El secreto ibérico es uno de los cortes más apreciados del cerdo por su infiltración de grasa y su sabor intenso. Cocinado de forma adecuada, se convierte en un plato jugoso, tierno y lleno de matices. Hoy, en Carnes Carrasquilla, descubrirás cómo prepararlo, qué salsas realzan mejor su sabor y cómo presentarlo para sorprender a tus comensales.
Secreto ibérico, un manjar muy nuestro
El secreto ibérico se localiza entre la paleta y la panceta del cerdo. Es una pieza plana, de tamaño medio, con una textura marmoleada gracias a la grasa infiltrada. Esa combinación lo hace ideal para preparaciones rápidas a la plancha o a la brasa, porque mantiene la jugosidad sin necesidad de largas cocciones.
Cómo cocinar el secreto ibérico para que quede perfecto
Antes de cocinar, saca la pieza del frigorífico y deja que repose al menos 30 minutos. Así, lograrás que se atempere y su temperatura sea uniforme.

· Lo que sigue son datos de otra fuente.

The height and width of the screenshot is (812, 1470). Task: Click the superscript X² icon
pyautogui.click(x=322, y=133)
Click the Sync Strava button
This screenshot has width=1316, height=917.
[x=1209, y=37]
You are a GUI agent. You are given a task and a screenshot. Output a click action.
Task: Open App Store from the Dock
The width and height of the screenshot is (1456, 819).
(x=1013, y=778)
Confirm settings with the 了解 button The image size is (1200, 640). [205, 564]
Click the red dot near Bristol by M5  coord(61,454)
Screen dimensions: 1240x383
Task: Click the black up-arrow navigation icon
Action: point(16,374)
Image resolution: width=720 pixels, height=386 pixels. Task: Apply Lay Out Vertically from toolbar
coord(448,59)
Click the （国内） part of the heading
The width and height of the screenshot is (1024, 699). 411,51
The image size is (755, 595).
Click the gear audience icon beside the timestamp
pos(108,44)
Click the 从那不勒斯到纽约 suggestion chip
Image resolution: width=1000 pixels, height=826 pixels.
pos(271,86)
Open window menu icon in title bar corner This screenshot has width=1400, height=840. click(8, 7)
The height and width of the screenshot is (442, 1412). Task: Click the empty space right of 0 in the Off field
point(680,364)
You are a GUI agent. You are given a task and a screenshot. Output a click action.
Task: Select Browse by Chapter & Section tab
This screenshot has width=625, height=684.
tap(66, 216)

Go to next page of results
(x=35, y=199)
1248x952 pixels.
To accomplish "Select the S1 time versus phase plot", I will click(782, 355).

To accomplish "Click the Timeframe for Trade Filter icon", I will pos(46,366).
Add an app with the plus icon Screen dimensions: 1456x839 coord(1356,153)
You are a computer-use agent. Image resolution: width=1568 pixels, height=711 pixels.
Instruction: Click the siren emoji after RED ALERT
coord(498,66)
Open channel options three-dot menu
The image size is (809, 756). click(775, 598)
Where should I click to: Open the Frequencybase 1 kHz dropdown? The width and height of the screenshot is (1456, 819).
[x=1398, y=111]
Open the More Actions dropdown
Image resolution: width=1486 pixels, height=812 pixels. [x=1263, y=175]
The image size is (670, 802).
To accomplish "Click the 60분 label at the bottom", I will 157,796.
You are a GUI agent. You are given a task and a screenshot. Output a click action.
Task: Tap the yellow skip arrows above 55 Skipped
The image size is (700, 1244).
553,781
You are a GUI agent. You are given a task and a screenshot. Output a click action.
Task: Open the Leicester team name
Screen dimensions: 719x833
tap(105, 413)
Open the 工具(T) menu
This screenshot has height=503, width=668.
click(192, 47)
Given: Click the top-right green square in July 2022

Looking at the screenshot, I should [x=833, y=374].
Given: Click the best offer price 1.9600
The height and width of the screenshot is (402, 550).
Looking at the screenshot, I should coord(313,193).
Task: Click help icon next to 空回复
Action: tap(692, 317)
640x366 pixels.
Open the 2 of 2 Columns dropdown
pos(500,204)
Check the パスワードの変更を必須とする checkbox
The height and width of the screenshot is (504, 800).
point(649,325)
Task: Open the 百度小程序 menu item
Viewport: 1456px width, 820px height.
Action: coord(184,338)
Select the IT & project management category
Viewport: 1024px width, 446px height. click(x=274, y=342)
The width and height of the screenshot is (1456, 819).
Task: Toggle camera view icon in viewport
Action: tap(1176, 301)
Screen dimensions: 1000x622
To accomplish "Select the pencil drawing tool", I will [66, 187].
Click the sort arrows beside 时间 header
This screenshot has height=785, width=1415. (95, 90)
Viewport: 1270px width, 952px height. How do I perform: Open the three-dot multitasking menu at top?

Para que conserve sus jugos, lo ideal es marcarlo a alta temperatura para sellar bien el exterior en plancha o brasa fuerte.
El secreto ibérico se disfruta más al punto, ligeramente rosado en su interior, para conservar todo el jugo. Intenta darle ese punto y, simplemente, alucina.
Finalmente, tras cocinar, deja la carne reposar unos minutos tapada con papel de aluminio. Esto permite que los jugos se redistribuyan y la textura sea más tierna.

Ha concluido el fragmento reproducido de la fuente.